(Excerpts from a dataset)
--- START ---

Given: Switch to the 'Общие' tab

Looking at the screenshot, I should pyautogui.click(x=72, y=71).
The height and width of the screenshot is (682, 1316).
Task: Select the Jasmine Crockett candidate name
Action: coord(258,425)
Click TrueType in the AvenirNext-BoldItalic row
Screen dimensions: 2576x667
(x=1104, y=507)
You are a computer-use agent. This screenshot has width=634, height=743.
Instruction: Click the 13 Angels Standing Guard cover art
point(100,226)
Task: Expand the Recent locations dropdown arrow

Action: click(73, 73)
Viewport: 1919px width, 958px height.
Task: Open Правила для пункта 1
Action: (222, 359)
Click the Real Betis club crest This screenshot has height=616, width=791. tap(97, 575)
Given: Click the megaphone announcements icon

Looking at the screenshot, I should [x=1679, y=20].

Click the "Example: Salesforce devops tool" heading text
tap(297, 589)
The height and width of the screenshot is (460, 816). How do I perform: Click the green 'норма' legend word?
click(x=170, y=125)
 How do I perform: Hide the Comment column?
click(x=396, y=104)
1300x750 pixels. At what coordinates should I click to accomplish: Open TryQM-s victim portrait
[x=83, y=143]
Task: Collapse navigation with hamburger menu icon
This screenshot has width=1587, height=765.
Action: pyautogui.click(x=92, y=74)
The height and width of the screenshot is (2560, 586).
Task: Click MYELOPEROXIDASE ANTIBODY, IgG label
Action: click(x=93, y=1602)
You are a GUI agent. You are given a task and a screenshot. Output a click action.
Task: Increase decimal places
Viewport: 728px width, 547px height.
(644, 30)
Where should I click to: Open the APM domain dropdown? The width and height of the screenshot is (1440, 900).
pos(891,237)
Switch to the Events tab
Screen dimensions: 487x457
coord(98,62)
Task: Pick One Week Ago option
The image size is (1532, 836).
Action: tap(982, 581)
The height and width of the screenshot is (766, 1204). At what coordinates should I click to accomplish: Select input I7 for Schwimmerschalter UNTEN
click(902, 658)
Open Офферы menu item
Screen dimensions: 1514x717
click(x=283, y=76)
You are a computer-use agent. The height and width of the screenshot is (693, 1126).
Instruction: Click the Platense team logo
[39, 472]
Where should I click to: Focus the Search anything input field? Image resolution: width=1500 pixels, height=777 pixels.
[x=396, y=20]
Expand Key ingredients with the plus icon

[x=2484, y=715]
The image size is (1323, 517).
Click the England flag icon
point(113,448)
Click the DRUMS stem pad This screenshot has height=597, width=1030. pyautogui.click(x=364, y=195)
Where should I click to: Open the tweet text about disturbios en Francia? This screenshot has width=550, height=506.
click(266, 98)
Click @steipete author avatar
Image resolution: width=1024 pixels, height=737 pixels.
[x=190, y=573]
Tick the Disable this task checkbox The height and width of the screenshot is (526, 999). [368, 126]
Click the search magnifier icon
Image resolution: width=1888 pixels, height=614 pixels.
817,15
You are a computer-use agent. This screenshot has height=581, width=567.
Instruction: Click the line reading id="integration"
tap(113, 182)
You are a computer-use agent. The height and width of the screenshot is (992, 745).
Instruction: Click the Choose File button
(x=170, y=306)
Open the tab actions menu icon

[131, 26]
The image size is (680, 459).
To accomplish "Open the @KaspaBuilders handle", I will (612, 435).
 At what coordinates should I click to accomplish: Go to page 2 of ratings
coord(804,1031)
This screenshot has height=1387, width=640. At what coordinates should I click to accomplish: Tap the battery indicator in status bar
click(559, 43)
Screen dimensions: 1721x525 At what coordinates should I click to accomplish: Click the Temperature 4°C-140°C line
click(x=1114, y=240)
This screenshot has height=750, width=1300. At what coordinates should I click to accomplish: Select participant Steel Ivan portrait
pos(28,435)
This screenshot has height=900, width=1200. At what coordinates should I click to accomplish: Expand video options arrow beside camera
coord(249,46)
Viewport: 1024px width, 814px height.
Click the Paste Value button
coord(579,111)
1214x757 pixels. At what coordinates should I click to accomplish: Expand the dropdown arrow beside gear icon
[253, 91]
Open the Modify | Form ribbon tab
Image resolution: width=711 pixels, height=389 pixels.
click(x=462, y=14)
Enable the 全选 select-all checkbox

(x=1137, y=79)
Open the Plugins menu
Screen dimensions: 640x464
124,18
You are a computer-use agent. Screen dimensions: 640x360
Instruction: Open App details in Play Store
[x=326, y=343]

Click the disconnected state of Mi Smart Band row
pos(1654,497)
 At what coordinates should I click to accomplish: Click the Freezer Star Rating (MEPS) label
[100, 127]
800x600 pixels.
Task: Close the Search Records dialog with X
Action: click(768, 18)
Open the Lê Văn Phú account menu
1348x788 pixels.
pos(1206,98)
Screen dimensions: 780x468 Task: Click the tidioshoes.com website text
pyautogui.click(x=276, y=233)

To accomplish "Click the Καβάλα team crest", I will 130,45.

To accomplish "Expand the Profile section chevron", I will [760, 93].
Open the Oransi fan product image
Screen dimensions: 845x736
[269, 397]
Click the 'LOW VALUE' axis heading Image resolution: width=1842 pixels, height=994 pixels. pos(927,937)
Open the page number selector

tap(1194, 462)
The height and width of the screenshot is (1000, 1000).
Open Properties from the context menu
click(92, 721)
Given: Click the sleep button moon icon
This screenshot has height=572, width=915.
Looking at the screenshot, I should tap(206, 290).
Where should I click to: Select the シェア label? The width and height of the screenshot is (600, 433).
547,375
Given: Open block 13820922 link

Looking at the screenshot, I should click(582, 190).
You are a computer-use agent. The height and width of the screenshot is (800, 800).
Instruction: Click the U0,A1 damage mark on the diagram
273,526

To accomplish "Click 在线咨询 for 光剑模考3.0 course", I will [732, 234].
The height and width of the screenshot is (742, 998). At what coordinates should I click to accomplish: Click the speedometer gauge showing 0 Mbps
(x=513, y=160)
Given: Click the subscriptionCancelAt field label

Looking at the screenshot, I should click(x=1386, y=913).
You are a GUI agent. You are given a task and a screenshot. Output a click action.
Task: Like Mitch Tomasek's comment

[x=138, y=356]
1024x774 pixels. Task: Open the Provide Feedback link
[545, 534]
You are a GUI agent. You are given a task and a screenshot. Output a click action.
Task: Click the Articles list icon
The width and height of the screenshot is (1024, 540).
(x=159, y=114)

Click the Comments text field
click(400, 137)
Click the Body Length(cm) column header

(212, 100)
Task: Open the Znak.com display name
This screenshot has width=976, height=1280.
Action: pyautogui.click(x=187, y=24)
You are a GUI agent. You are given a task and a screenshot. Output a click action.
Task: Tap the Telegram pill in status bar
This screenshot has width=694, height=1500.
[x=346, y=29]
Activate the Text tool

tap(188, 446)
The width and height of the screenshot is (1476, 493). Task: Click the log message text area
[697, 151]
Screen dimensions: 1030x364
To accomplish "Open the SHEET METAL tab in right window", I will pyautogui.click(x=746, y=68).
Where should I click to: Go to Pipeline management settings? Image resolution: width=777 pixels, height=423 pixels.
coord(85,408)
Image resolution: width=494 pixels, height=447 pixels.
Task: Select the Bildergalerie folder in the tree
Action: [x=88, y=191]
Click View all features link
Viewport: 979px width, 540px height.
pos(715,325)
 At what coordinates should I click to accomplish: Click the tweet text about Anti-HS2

--- END ---

* _Aim of the task_: Reproduce all entries. Keep them exact.

* _Response to the task_:
Given: Switch to the 'Общие' tab

Looking at the screenshot, I should pyautogui.click(x=72, y=71).
The height and width of the screenshot is (682, 1316).
Task: Select the Jasmine Crockett candidate name
Action: coord(258,425)
Click TrueType in the AvenirNext-BoldItalic row
Screen dimensions: 2576x667
(x=1104, y=507)
You are a computer-use agent. This screenshot has width=634, height=743.
Instruction: Click the 13 Angels Standing Guard cover art
point(100,226)
Task: Expand the Recent locations dropdown arrow

Action: click(73, 73)
Viewport: 1919px width, 958px height.
Task: Open Правила для пункта 1
Action: (222, 359)
Click the Real Betis club crest This screenshot has height=616, width=791. tap(97, 575)
Given: Click the megaphone announcements icon

Looking at the screenshot, I should [x=1679, y=20].

Click the "Example: Salesforce devops tool" heading text
tap(297, 589)
The height and width of the screenshot is (460, 816). How do I perform: Click the green 'норма' legend word?
click(x=170, y=125)
 How do I perform: Hide the Comment column?
click(x=396, y=104)
1300x750 pixels. At what coordinates should I click to accomplish: Open TryQM-s victim portrait
[x=83, y=143]
Task: Collapse navigation with hamburger menu icon
This screenshot has width=1587, height=765.
Action: pyautogui.click(x=92, y=74)
The height and width of the screenshot is (2560, 586).
Task: Click MYELOPEROXIDASE ANTIBODY, IgG label
Action: click(x=93, y=1602)
You are a GUI agent. You are given a task and a screenshot. Output a click action.
Task: Increase decimal places
Viewport: 728px width, 547px height.
(644, 30)
Where should I click to: Open the APM domain dropdown? The width and height of the screenshot is (1440, 900).
pos(891,237)
Switch to the Events tab
Screen dimensions: 487x457
coord(98,62)
Task: Pick One Week Ago option
The image size is (1532, 836).
Action: tap(982, 581)
The height and width of the screenshot is (766, 1204). At what coordinates should I click to accomplish: Select input I7 for Schwimmerschalter UNTEN
click(902, 658)
Open Офферы menu item
Screen dimensions: 1514x717
click(x=283, y=76)
You are a computer-use agent. The height and width of the screenshot is (693, 1126).
Instruction: Click the Platense team logo
[39, 472]
Where should I click to: Focus the Search anything input field? Image resolution: width=1500 pixels, height=777 pixels.
[x=396, y=20]
Expand Key ingredients with the plus icon

[x=2484, y=715]
The image size is (1323, 517).
Click the England flag icon
point(113,448)
Click the DRUMS stem pad This screenshot has height=597, width=1030. pyautogui.click(x=364, y=195)
Where should I click to: Open the tweet text about disturbios en Francia? This screenshot has width=550, height=506.
click(266, 98)
Click @steipete author avatar
Image resolution: width=1024 pixels, height=737 pixels.
[x=190, y=573]
Tick the Disable this task checkbox The height and width of the screenshot is (526, 999). [368, 126]
Click the search magnifier icon
Image resolution: width=1888 pixels, height=614 pixels.
817,15
You are a computer-use agent. This screenshot has height=581, width=567.
Instruction: Click the line reading id="integration"
tap(113, 182)
You are a computer-use agent. The height and width of the screenshot is (992, 745).
Instruction: Click the Choose File button
(x=170, y=306)
Open the tab actions menu icon

[131, 26]
The image size is (680, 459).
To accomplish "Open the @KaspaBuilders handle", I will (612, 435).
 At what coordinates should I click to accomplish: Go to page 2 of ratings
coord(804,1031)
This screenshot has height=1387, width=640. At what coordinates should I click to accomplish: Tap the battery indicator in status bar
click(559, 43)
Screen dimensions: 1721x525 At what coordinates should I click to accomplish: Click the Temperature 4°C-140°C line
click(x=1114, y=240)
This screenshot has height=750, width=1300. At what coordinates should I click to accomplish: Select participant Steel Ivan portrait
pos(28,435)
This screenshot has height=900, width=1200. At what coordinates should I click to accomplish: Expand video options arrow beside camera
coord(249,46)
Viewport: 1024px width, 814px height.
Click the Paste Value button
coord(579,111)
1214x757 pixels. At what coordinates should I click to accomplish: Expand the dropdown arrow beside gear icon
[253, 91]
Open the Modify | Form ribbon tab
Image resolution: width=711 pixels, height=389 pixels.
click(x=462, y=14)
Enable the 全选 select-all checkbox

(x=1137, y=79)
Open the Plugins menu
Screen dimensions: 640x464
124,18
You are a computer-use agent. Screen dimensions: 640x360
Instruction: Open App details in Play Store
[x=326, y=343]

Click the disconnected state of Mi Smart Band row
pos(1654,497)
 At what coordinates should I click to accomplish: Click the Freezer Star Rating (MEPS) label
[100, 127]
800x600 pixels.
Task: Close the Search Records dialog with X
Action: click(768, 18)
Open the Lê Văn Phú account menu
1348x788 pixels.
pos(1206,98)
Screen dimensions: 780x468 Task: Click the tidioshoes.com website text
pyautogui.click(x=276, y=233)

To accomplish "Click the Καβάλα team crest", I will 130,45.

To accomplish "Expand the Profile section chevron", I will [760, 93].
Open the Oransi fan product image
Screen dimensions: 845x736
[269, 397]
Click the 'LOW VALUE' axis heading Image resolution: width=1842 pixels, height=994 pixels. pos(927,937)
Open the page number selector

tap(1194, 462)
The height and width of the screenshot is (1000, 1000).
Open Properties from the context menu
click(92, 721)
Given: Click the sleep button moon icon
This screenshot has height=572, width=915.
Looking at the screenshot, I should tap(206, 290).
Where should I click to: Select the シェア label? The width and height of the screenshot is (600, 433).
547,375
Given: Open block 13820922 link

Looking at the screenshot, I should click(582, 190).
You are a computer-use agent. The height and width of the screenshot is (800, 800).
Instruction: Click the U0,A1 damage mark on the diagram
273,526

To accomplish "Click 在线咨询 for 光剑模考3.0 course", I will [732, 234].
The height and width of the screenshot is (742, 998). At what coordinates should I click to accomplish: Click the speedometer gauge showing 0 Mbps
(x=513, y=160)
Given: Click the subscriptionCancelAt field label

Looking at the screenshot, I should click(x=1386, y=913).
You are a GUI agent. You are given a task and a screenshot. Output a click action.
Task: Like Mitch Tomasek's comment

[x=138, y=356]
1024x774 pixels. Task: Open the Provide Feedback link
[545, 534]
You are a GUI agent. You are given a task and a screenshot. Output a click action.
Task: Click the Articles list icon
The width and height of the screenshot is (1024, 540).
(x=159, y=114)

Click the Comments text field
click(400, 137)
Click the Body Length(cm) column header

(212, 100)
Task: Open the Znak.com display name
This screenshot has width=976, height=1280.
Action: pyautogui.click(x=187, y=24)
You are a GUI agent. You are given a task and a screenshot. Output a click action.
Task: Tap the Telegram pill in status bar
This screenshot has width=694, height=1500.
[x=346, y=29]
Activate the Text tool

tap(188, 446)
The width and height of the screenshot is (1476, 493). Task: Click the log message text area
[697, 151]
Screen dimensions: 1030x364
To accomplish "Open the SHEET METAL tab in right window", I will pyautogui.click(x=746, y=68).
Where should I click to: Go to Pipeline management settings? Image resolution: width=777 pixels, height=423 pixels.
coord(85,408)
Image resolution: width=494 pixels, height=447 pixels.
Task: Select the Bildergalerie folder in the tree
Action: [x=88, y=191]
Click View all features link
Viewport: 979px width, 540px height.
pos(715,325)
 At what coordinates should I click to accomplish: Click the tweet text about Anti-HS2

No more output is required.